Activity:
Top to bottom, give the entries again exactly as written.

Supplied material:
*** Block opens ***
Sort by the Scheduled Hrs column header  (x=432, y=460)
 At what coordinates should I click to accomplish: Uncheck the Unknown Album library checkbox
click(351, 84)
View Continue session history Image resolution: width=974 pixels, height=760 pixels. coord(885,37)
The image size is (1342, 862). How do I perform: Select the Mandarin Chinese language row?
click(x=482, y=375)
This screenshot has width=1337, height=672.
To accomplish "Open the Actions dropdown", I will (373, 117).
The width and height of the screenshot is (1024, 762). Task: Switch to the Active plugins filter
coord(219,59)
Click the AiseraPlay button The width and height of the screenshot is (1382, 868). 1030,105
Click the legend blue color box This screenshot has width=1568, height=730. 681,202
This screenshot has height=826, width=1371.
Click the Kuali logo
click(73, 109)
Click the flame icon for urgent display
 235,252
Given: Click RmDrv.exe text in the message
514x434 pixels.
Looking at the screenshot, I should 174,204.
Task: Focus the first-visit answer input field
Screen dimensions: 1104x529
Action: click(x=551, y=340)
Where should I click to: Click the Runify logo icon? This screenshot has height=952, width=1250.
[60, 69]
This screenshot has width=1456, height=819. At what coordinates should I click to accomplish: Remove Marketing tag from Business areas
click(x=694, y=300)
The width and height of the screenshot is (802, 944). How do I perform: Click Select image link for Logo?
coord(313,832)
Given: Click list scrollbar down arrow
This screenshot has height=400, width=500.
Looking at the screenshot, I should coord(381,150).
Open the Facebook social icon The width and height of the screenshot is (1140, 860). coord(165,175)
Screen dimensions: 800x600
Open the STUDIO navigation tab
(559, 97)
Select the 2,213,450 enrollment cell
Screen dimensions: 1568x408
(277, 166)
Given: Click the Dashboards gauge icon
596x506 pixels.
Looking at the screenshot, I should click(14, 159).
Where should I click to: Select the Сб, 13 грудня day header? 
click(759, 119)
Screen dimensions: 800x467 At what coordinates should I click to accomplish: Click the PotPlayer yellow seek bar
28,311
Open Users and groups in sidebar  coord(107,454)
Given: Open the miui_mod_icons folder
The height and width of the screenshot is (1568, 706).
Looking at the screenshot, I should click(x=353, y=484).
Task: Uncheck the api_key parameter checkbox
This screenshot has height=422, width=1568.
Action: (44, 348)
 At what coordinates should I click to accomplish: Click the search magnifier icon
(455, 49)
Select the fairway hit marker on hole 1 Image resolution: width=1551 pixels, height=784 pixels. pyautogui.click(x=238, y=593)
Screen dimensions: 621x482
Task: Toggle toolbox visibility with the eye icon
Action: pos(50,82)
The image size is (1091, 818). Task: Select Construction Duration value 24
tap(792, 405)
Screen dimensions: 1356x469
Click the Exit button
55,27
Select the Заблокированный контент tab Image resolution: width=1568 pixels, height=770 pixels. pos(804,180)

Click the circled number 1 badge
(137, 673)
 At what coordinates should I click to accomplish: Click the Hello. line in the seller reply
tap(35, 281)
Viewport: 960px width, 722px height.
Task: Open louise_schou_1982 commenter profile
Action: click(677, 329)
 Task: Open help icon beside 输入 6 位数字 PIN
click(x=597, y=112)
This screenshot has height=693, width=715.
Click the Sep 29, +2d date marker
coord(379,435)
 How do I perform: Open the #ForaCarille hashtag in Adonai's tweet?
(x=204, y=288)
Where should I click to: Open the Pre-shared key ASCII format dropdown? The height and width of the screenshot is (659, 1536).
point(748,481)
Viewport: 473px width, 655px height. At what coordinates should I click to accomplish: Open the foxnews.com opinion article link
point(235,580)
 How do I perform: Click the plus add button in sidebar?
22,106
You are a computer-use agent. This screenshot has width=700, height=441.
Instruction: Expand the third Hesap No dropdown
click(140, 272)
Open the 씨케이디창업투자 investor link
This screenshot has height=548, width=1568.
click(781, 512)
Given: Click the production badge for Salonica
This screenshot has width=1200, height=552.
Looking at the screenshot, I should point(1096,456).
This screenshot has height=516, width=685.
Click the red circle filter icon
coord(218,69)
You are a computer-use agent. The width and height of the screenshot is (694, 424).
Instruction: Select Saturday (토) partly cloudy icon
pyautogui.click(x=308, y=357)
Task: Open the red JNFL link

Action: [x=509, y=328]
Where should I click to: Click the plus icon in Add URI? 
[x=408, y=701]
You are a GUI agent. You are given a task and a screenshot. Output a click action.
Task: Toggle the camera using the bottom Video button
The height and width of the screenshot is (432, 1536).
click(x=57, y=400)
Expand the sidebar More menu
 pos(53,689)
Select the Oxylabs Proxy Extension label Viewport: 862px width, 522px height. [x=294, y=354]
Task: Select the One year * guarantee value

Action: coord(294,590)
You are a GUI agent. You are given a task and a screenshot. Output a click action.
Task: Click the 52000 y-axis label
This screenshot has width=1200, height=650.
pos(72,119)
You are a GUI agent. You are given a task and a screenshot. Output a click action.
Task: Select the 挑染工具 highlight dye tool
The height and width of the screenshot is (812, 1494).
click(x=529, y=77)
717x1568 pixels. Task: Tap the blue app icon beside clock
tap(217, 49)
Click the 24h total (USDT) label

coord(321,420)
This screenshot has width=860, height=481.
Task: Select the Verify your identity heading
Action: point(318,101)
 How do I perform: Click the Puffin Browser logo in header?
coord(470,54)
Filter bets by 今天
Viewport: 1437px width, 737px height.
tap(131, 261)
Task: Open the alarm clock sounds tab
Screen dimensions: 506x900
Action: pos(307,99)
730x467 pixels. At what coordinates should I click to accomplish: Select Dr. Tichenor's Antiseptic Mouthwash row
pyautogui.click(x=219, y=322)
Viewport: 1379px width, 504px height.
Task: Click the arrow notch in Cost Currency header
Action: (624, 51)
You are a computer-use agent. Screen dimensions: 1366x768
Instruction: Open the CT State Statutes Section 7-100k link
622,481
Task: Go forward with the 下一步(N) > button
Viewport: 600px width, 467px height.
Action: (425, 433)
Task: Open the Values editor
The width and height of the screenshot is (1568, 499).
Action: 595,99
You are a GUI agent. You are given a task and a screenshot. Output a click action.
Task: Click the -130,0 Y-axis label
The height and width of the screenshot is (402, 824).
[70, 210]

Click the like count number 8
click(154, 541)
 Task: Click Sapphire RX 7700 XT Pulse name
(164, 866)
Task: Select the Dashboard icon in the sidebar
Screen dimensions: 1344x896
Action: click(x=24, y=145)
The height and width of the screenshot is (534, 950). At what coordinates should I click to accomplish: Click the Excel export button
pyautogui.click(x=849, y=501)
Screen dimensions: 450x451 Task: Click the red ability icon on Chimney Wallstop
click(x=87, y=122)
*** Block closes ***
Output:
Sort by the Scheduled Hrs column header  (x=432, y=460)
 At what coordinates should I click to accomplish: Uncheck the Unknown Album library checkbox
click(351, 84)
View Continue session history Image resolution: width=974 pixels, height=760 pixels. coord(885,37)
The image size is (1342, 862). How do I perform: Select the Mandarin Chinese language row?
click(x=482, y=375)
This screenshot has width=1337, height=672.
To accomplish "Open the Actions dropdown", I will (373, 117).
The width and height of the screenshot is (1024, 762). Task: Switch to the Active plugins filter
coord(219,59)
Click the AiseraPlay button The width and height of the screenshot is (1382, 868). 1030,105
Click the legend blue color box This screenshot has width=1568, height=730. 681,202
This screenshot has height=826, width=1371.
Click the Kuali logo
click(73, 109)
Click the flame icon for urgent display
 235,252
Given: Click RmDrv.exe text in the message
514x434 pixels.
Looking at the screenshot, I should 174,204.
Task: Focus the first-visit answer input field
Screen dimensions: 1104x529
Action: click(x=551, y=340)
Where should I click to: Click the Runify logo icon? This screenshot has height=952, width=1250.
[60, 69]
This screenshot has width=1456, height=819. At what coordinates should I click to accomplish: Remove Marketing tag from Business areas
click(x=694, y=300)
The width and height of the screenshot is (802, 944). How do I perform: Click Select image link for Logo?
coord(313,832)
Given: Click list scrollbar down arrow
This screenshot has height=400, width=500.
Looking at the screenshot, I should coord(381,150).
Open the Facebook social icon The width and height of the screenshot is (1140, 860). coord(165,175)
Screen dimensions: 800x600
Open the STUDIO navigation tab
(559, 97)
Select the 2,213,450 enrollment cell
Screen dimensions: 1568x408
(277, 166)
Given: Click the Dashboards gauge icon
596x506 pixels.
Looking at the screenshot, I should click(14, 159).
Where should I click to: Select the Сб, 13 грудня day header? 
click(759, 119)
Screen dimensions: 800x467 At what coordinates should I click to accomplish: Click the PotPlayer yellow seek bar
28,311
Open Users and groups in sidebar  coord(107,454)
Given: Open the miui_mod_icons folder
The height and width of the screenshot is (1568, 706).
Looking at the screenshot, I should click(x=353, y=484).
Task: Uncheck the api_key parameter checkbox
This screenshot has height=422, width=1568.
Action: (44, 348)
 At what coordinates should I click to accomplish: Click the search magnifier icon
(455, 49)
Select the fairway hit marker on hole 1 Image resolution: width=1551 pixels, height=784 pixels. pyautogui.click(x=238, y=593)
Screen dimensions: 621x482
Task: Toggle toolbox visibility with the eye icon
Action: pos(50,82)
The image size is (1091, 818). Task: Select Construction Duration value 24
tap(792, 405)
Screen dimensions: 1356x469
Click the Exit button
55,27
Select the Заблокированный контент tab Image resolution: width=1568 pixels, height=770 pixels. pos(804,180)

Click the circled number 1 badge
(137, 673)
 At what coordinates should I click to accomplish: Click the Hello. line in the seller reply
tap(35, 281)
Viewport: 960px width, 722px height.
Task: Open louise_schou_1982 commenter profile
Action: click(677, 329)
 Task: Open help icon beside 输入 6 位数字 PIN
click(x=597, y=112)
This screenshot has height=693, width=715.
Click the Sep 29, +2d date marker
coord(379,435)
 How do I perform: Open the #ForaCarille hashtag in Adonai's tweet?
(x=204, y=288)
Where should I click to: Open the Pre-shared key ASCII format dropdown? The height and width of the screenshot is (659, 1536).
point(748,481)
Viewport: 473px width, 655px height. At what coordinates should I click to accomplish: Open the foxnews.com opinion article link
point(235,580)
 How do I perform: Click the plus add button in sidebar?
22,106
You are a computer-use agent. This screenshot has width=700, height=441.
Instruction: Expand the third Hesap No dropdown
click(140, 272)
Open the 씨케이디창업투자 investor link
This screenshot has height=548, width=1568.
click(781, 512)
Given: Click the production badge for Salonica
This screenshot has width=1200, height=552.
Looking at the screenshot, I should point(1096,456).
This screenshot has height=516, width=685.
Click the red circle filter icon
coord(218,69)
You are a computer-use agent. The width and height of the screenshot is (694, 424).
Instruction: Select Saturday (토) partly cloudy icon
pyautogui.click(x=308, y=357)
Task: Open the red JNFL link

Action: [x=509, y=328]
Where should I click to: Click the plus icon in Add URI? 
[x=408, y=701]
You are a GUI agent. You are given a task and a screenshot. Output a click action.
Task: Toggle the camera using the bottom Video button
The height and width of the screenshot is (432, 1536).
click(x=57, y=400)
Expand the sidebar More menu
 pos(53,689)
Select the Oxylabs Proxy Extension label Viewport: 862px width, 522px height. [x=294, y=354]
Task: Select the One year * guarantee value

Action: coord(294,590)
You are a GUI agent. You are given a task and a screenshot. Output a click action.
Task: Click the 52000 y-axis label
This screenshot has width=1200, height=650.
pos(72,119)
You are a GUI agent. You are given a task and a screenshot. Output a click action.
Task: Select the 挑染工具 highlight dye tool
The height and width of the screenshot is (812, 1494).
click(x=529, y=77)
717x1568 pixels. Task: Tap the blue app icon beside clock
tap(217, 49)
Click the 24h total (USDT) label

coord(321,420)
This screenshot has width=860, height=481.
Task: Select the Verify your identity heading
Action: point(318,101)
 How do I perform: Click the Puffin Browser logo in header?
coord(470,54)
Filter bets by 今天
Viewport: 1437px width, 737px height.
tap(131, 261)
Task: Open the alarm clock sounds tab
Screen dimensions: 506x900
Action: pos(307,99)
730x467 pixels. At what coordinates should I click to accomplish: Select Dr. Tichenor's Antiseptic Mouthwash row
pyautogui.click(x=219, y=322)
Viewport: 1379px width, 504px height.
Task: Click the arrow notch in Cost Currency header
Action: (624, 51)
You are a computer-use agent. Screen dimensions: 1366x768
Instruction: Open the CT State Statutes Section 7-100k link
622,481
Task: Go forward with the 下一步(N) > button
Viewport: 600px width, 467px height.
Action: (425, 433)
Task: Open the Values editor
The width and height of the screenshot is (1568, 499).
Action: 595,99
You are a GUI agent. You are given a task and a screenshot. Output a click action.
Task: Click the -130,0 Y-axis label
The height and width of the screenshot is (402, 824).
[70, 210]

Click the like count number 8
click(154, 541)
 Task: Click Sapphire RX 7700 XT Pulse name
(164, 866)
Task: Select the Dashboard icon in the sidebar
Screen dimensions: 1344x896
Action: click(x=24, y=145)
The height and width of the screenshot is (534, 950). At what coordinates should I click to accomplish: Click the Excel export button
pyautogui.click(x=849, y=501)
Screen dimensions: 450x451 Task: Click the red ability icon on Chimney Wallstop
click(x=87, y=122)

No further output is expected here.